Women that Made an Impact in the Automotive Industry – Women History Month
Women have played important roles throughout history, molding society and the world alongside their counterparts. March is the annually declared month that highlights the contributions of women to events in history and society. In the United States, The Library of Congress, National Archives and Records Administration, National Endowment for the Humanities, National Gallery of Art, National Park Service, Smithsonian Institution, and United States Holocaust Memorial Museum join in commemorating and encouraging the study, observance, and celebration of the vital role of women in American history.

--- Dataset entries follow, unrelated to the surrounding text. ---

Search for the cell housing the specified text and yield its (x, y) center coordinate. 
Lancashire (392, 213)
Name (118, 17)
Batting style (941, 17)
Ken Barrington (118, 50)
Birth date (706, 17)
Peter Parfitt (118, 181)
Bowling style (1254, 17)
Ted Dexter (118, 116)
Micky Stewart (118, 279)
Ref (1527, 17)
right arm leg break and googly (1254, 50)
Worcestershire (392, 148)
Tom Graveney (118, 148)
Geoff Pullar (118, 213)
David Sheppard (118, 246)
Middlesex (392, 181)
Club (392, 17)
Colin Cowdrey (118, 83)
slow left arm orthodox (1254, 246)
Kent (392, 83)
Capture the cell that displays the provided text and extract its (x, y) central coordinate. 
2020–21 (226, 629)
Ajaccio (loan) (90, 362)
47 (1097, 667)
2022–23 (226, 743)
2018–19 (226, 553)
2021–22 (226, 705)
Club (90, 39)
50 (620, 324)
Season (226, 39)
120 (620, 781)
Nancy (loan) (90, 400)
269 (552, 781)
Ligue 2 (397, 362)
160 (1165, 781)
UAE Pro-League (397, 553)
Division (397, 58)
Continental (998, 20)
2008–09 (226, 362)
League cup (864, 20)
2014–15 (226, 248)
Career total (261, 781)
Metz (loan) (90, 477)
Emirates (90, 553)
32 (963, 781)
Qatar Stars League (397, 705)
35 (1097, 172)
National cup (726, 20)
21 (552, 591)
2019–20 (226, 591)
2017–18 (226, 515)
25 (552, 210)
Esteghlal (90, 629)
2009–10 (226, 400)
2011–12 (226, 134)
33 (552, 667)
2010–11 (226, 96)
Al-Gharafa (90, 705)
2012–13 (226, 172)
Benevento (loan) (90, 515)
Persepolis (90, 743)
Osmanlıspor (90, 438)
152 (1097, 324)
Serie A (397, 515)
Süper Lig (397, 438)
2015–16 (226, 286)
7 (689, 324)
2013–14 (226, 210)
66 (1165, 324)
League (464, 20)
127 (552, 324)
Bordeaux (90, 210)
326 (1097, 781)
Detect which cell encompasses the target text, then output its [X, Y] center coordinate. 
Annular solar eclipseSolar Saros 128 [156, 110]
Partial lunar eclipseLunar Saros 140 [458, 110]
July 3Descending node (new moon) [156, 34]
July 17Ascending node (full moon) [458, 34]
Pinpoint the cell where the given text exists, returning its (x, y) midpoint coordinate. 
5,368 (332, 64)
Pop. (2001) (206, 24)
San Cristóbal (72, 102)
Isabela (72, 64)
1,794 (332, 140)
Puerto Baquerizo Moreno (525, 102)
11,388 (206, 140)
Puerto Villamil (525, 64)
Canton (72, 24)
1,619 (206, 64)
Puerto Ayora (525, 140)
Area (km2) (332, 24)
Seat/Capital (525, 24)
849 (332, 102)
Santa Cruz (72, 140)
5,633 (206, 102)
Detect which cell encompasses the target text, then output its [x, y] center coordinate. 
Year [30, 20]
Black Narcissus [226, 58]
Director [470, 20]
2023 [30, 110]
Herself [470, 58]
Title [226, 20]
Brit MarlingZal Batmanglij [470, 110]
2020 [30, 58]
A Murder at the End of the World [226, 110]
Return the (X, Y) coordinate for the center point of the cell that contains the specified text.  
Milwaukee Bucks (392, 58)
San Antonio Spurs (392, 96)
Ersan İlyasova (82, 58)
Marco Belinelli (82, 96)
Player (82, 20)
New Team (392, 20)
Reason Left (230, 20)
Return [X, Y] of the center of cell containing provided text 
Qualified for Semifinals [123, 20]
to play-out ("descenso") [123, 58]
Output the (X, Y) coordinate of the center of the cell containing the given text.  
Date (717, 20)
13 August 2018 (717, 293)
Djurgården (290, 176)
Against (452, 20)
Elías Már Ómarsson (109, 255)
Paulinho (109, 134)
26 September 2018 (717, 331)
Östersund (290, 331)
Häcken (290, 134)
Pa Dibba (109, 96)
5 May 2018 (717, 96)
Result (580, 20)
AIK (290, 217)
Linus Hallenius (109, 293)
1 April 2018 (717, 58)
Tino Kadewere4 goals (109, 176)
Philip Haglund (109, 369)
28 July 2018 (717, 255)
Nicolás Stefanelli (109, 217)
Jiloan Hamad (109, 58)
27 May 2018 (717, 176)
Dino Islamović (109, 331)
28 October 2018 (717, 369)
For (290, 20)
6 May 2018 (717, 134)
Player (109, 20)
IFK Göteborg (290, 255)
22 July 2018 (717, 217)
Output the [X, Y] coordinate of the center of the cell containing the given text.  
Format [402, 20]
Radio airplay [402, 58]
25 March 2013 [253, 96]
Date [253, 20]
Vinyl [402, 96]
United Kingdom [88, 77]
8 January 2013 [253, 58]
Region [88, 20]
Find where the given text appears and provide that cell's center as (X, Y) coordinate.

As an industry Fred Martin is a part of, we would like to highlight in the celebration of this month with some of the women who have made an impact in the automotive world. Here are some women who made a difference and changed the automotive world with contributions:
Martha Benz
In 1886, Benz premiered the Benz-Patent Motorwagen, the world’s very first automobile. Two years later, Martha Benz, alongside her teenage sons in the Motorwagen, took a drive across their home country of Germany. The total length of the trip was 66 miles. That drive became the first long-distance road trip ever recorded while in an automobile.
Mary Anderson
Mary designed the very first windshield wiper. Her design consisted of a manual windshield wiper that was a rubber blade, operated with a crank.
Charlotte Bridgwood
Following in Mary’s concept, Charlotte engineered the first electronically-operated automatic windshield cleaners, also known as the “Storm Windshield Cleaner” back in the day.
Florence Lawrence
Charlotte Bridgwood’s daughter Florence followed in her mother's footsteps, adding her ideas to the automotive world with the most important customizations to date that became the foundations of standard automotive safety. Her invention of turn and braking signals was revolutionary. The turn signals were flags that would flare out of the car’s bumper at the push of a button. Her brake signal was an actual sign that said “STOP,” which popped up when the brake pedal was pressed. Lawrence never patented these ideas, but they went on to shape traffic safety forever. Florence is widely credited with the invention of the first turn signaling system, as well as the first mechanical brake signal.
Emily Post
During the earlier time of the automobile age, a woman driving a vehicle was pretty rare. As one of the first writers to popularize the idea of a woman behind the wheel, Emily tells women that they do not need a chaperone in the car. According to her, it’s perfectly proper for a woman to drive herself, or even to drive a male passenger.
Hedy Lamarr
Hedy set the foundations in modern times that brought about the current technology in the vehicles that we drive today. She drew up plans for an improved traffic stoplight frequency-hopping signals. Her advances in communication technology led to today’s Wi-Fi, Bluetooth, and, perhaps most important to modern vehicles, GPS.
Mimi Vandermolen
She led the interior design of the game-changing Ford Taurus, which included innovations such as ergonomic seats, rotary dials for climate control, a digital instrument panel, and a complete suite of dashboard controls within the driver’s reach. The interior of your own car was most likely inspired by her Taurus design as her designs basically introduced a new standard in interior design to the daily driver.
Women involvement in shaping the history of the automotive industry is what assisted in the creation of the vehicles we drive today, and even at this very moment, new innovative women continue to lead the automotive industry with their ideas, inventions, and leadership.